In real estate, a black swan event happens when a home sells
well above or well below the established range of values for a
neighborhood. Sometimes there’s a good reason for the range-breaking
sale… and sometimes there is not. I call these “black swan comps”.
I recently listed and sold a gorgeous, impeccably-updated
newer home at an all-time high price for its neighborhood… a black swan comp since it closed $24,000 higher than any other previously closed sale and more
than $70,000 above a similar square footage home which sold across the street only a few weeks earlier.
From the beginning, as my sellers and I discussed strategy and how to competitively price the home, our number one topic of concern was with the appraisal. I
made it clear that getting this home to appraise for a financed buyer anywhere
near our listed price was going to be a significant challenge, and that the
appraisal was going to be moment of truth inside this transaction.
Unless… we could find a cash buyer, in which case we might
be able to sidestep an appraisal altogether.
Most appraisers are cautious by nature, especially in a
rapidly-appreciating market, and so even though this home had remarkable
updates, including reclaimed wood flooring, custom kitchen and bath remodels
and extensive landscaping improvements… persuading an appraiser to push up so
far above other closed sales in the area was no sure bet.
Things rarely go as planned in real estate, but in this
case, we caught lightning in a bottle… and found a full-price cash buyer the
first weekend we were on the market.
Long story short, the deal eventually closed at full price, which led to some
very happy clients, a very happy listing agent, and lots of very happy
neighbors.
It’s unlikely that another home is going to sell above this
number any time soon, because quite simply, I don’t think there’s another home
in the neighborhood so fully and beautifully upgraded. And so the closed
price on this home is now a data point with a limited shelf life - probably six
months, which is about as far back as most appraisers will go in searching for
area comps.
It’s entirely possible that the inclusion of this black swan
comp will add $15,000 - $25,000 to the value of other homes in the
neighborhood…. but only for as long as this home sticks on the grid as a
recently closed comp.
Which is why it’s important for brokers to exercise supreme diligence when sifting through recent sales in a neighborhood.
When a great home sells for a record price, there’s a window
of opportunity for everyone else to “leverage up” off the value of that closed
sale. And so an experienced listing agent will call this to the attention of
potential sellers so that they do not miss the opportunity. It might mean
pushing things forward and listing a home a few weeks earlier than planned, but
if it adds five figures to the market value, it may well be worth it.

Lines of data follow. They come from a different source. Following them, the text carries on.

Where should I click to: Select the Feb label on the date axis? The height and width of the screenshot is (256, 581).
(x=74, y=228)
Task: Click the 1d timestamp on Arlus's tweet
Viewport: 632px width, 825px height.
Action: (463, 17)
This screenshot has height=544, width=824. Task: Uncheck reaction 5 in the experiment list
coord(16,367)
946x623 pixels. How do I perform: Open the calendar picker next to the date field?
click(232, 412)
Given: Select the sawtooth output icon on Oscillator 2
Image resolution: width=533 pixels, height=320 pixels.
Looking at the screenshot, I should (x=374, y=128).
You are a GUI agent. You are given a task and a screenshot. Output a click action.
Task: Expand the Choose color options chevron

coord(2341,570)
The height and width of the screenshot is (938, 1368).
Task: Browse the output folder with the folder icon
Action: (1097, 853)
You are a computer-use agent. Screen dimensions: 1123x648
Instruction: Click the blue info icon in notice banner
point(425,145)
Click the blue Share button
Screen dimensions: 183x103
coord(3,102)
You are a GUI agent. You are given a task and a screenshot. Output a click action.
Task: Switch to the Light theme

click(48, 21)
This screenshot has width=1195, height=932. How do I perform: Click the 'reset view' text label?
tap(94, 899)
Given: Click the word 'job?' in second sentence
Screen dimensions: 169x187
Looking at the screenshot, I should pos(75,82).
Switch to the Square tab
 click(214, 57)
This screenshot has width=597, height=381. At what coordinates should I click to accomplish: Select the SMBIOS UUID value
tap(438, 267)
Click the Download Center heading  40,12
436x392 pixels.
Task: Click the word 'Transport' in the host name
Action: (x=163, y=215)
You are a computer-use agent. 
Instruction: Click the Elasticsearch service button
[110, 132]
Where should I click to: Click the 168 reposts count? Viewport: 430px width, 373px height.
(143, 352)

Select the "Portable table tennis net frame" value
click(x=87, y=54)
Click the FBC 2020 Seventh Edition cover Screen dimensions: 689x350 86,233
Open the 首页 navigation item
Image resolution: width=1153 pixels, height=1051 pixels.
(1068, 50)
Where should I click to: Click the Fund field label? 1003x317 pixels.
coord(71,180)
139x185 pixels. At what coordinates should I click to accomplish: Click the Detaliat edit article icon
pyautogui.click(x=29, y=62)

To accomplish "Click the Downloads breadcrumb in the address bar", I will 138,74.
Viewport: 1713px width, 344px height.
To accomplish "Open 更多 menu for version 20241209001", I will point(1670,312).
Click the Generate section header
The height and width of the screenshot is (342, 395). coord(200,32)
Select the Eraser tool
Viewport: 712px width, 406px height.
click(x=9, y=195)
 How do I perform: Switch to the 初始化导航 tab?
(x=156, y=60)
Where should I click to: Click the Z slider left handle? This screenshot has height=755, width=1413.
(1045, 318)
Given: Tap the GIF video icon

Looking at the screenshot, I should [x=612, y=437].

Six years ago, we saw the opposite effect… when one
distressed short sale or bank-owned home would undercut the value of other area
homes by thousands of dollars. Smart buyer agents would try to leverage
down off this negative black swan pricing for as long as the home stuck on the
grid of recent sales, while listing agents pulled their hair out trying to wish
away the bad comp.
The bottom line is that timing, strategy and market knowledge count for a lot in real estate. There are single, short-term events that can
temporarily add or shave tens of thousands of dollars to or from the value of
homes in a neighborhood.
Good agents can identify these black swan events and use
them to the benefit of their clients. Less experienced agents often miss
them (or willfully ignore them), and as a result, cost their clients a lot of money.